You are what you read

David Edelman decided to create a photo-mosaic of himself, using the bookcovers of all the books he owns (HT: Librarything). This was simply too good not to copy. Even better (given my recent resolution), thanks to LibraryThing, it took me less than five minutes.

So here is my version – not of myself, but of my favourite book (click for the full size):
Don't Waste Your Life

It’s generated using Librarything and AndreaMosaic.

Engadget as a great tutorial for AndreaMosaic. The explains how to use the software. But you’ll need all your book cover images first. Let me just show you the quickest way of getting your book cover images.
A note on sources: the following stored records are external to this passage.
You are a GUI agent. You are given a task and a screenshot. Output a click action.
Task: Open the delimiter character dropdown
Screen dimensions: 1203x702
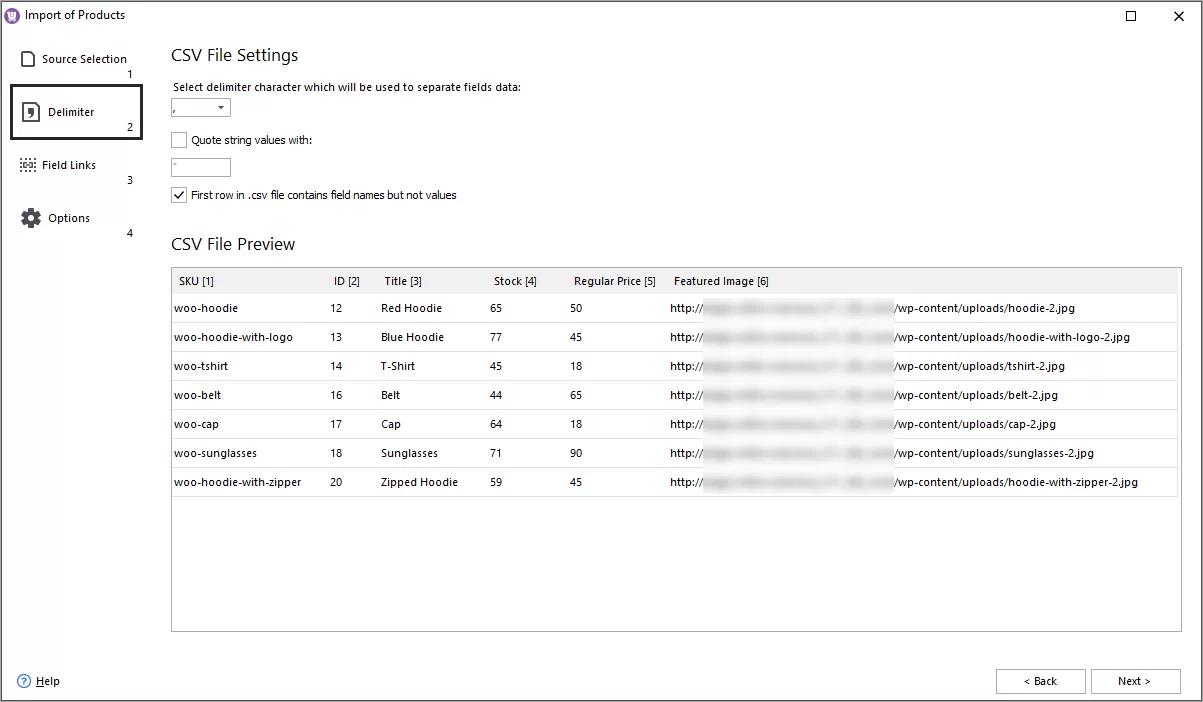[220, 107]

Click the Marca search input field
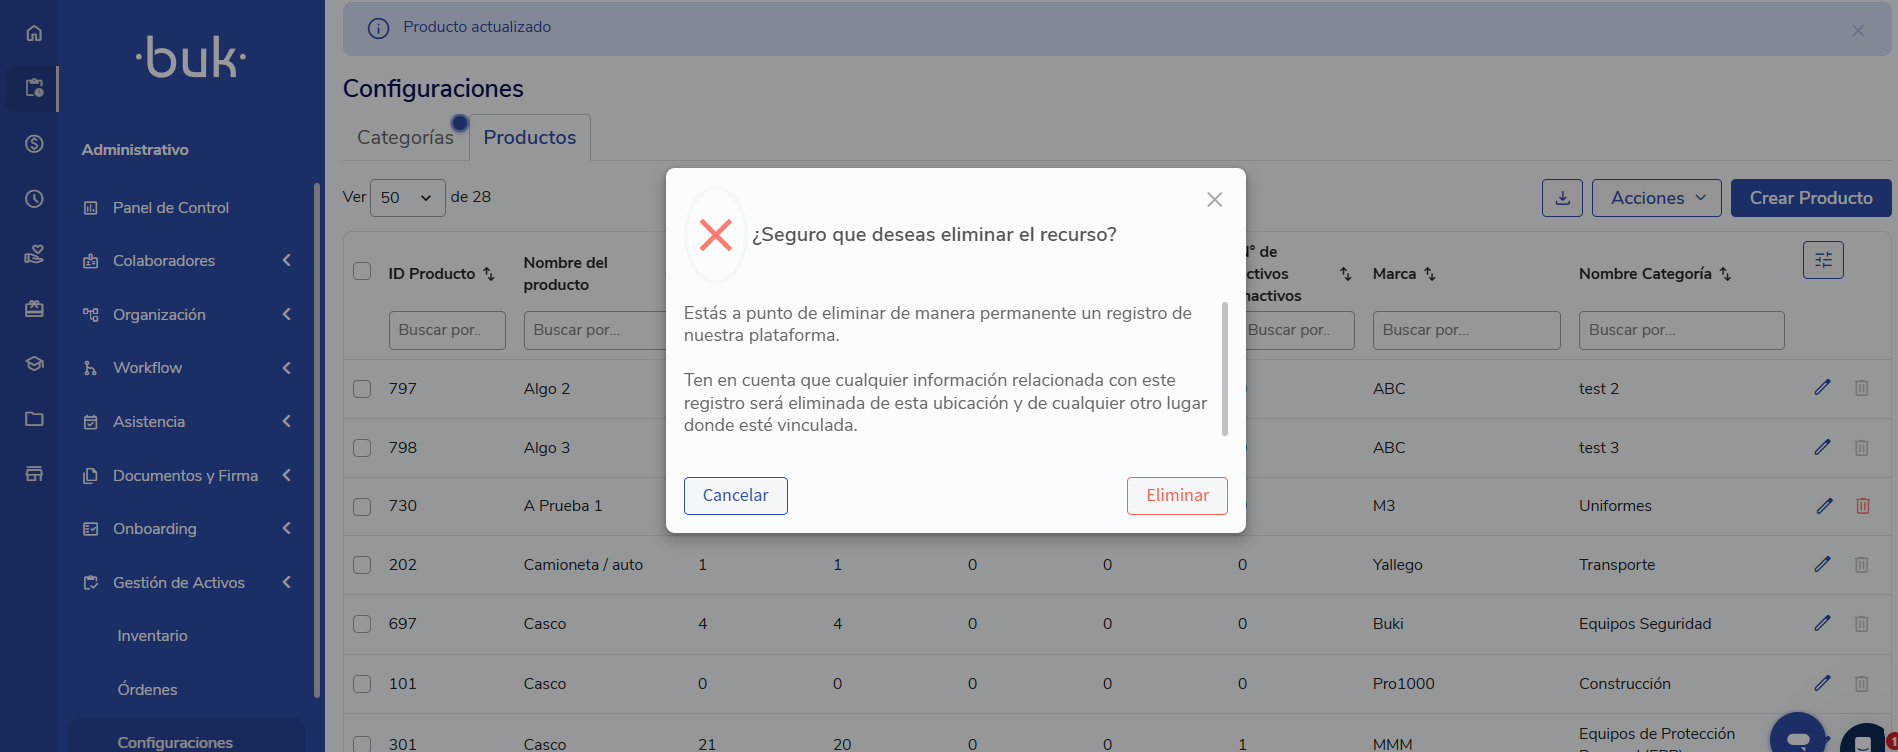(1465, 330)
Sign up with LibraryThing. (LT is a great site – far more useful that just creating mosaics!)
Sign up to Librarything

Add your books onto your account (you can just use your ISBN numbers, so it’s really quick.)
Add books

Go to LibraryThing’s All Your Book Covers page. If you’ve got a big library, it may take a while! If some images don’t display (they just show the red cross) just hit refresh and try again.
All Your Books

Wait for the page to look, then save the page. Do this by choosing Save page from the File menu (in Firefox and IE6) or from the Page menu in IE7. Before you confirm the file name, make sure “Web page, complete” is selected. You might find it easier to save the file in your My Documents folder.
Save page as

IE/Firefox will then save the webpage, and then create a folder with all the images (and a few other files in it). If you’ve saved the webpage as Library Thing All Your Covers.htm then the folder will be called Library Thing All Your Covers_files. Close IE/Firefox, and go to that folder. Make sure Thumbnails is selected from the view menu.
View Thumbnails

You’ll probably see that some of the book covers are blank. There’s a simple way to get rid of these. You don’t need to get rid of them, but it does speed things up, and means you can use the folder for a slideshow, or even a screensaver. Choose Arrange Icons by… Size from the view menu, and all your blank pictures will magically jump to the top of the folder. Scroll up to the top, the click on the first black picture. Then go to the last of the blank images (scroll down if you need to), an click on it whilst holding the shift button. This selects all the blank images, and you can now press delete and watch them disappear!
Delete the blank images

We’re now almost done. There’s just one or two extra images that get saved in the folder. They’re the images on the webpage that aren’t book covers (like the LibraryThing header, and the Catalogue Your Books picture you can see in the screenshot). Thankfully there’s an easy way to find these other files. Just choose Arrange Icons by… Name from the view menu, and all these extra files will magically jump to the end of the folder.
Delete the extra files

Just a few more more tips for using AndreaMosaic with bookcovers.

  • The algorithm usually works best when set to Max. Don’t let it flip your books!
  • Purists don’t like repeating images if they can help it. If you have a large library, limit the number of times an image can be repeated (I used 1 for the portrait, 4 for the book cover).
  • Changing the number of tiles per row has a big impact on the number of tiles (book covers) required. Make sure the number of tiles is less that the number of book covers multiplied by the number of duplications you allow
  • Unless you have a really huge and varied library, let AndreaMosaic modify the images for you. If you set this to 10% you’ll hardly notice a difference in the individual covers, but your image will thank you for it.
  • AndreaMosaic rotates all your book covers by 90 degrees. To get around this, rotate your source image 90 degrees counter-clockwise before you run AndreaMosaic. Then when AndreaMosaic has finished, rotate your finished image. (You can rotate an image from the Thumbnail view we saw earlier. Just right-click on the file.)
    Rotate image

That’s it. You now have a whole folder full of your book images, ready to make your Photomosaic, or display as a slideshow. You can even do a mosaic of yourself!


  1. Great instructions! Thanks. Here are a few of mine! One of moi and another of Spitzweg’s painting, “The Bookworm.”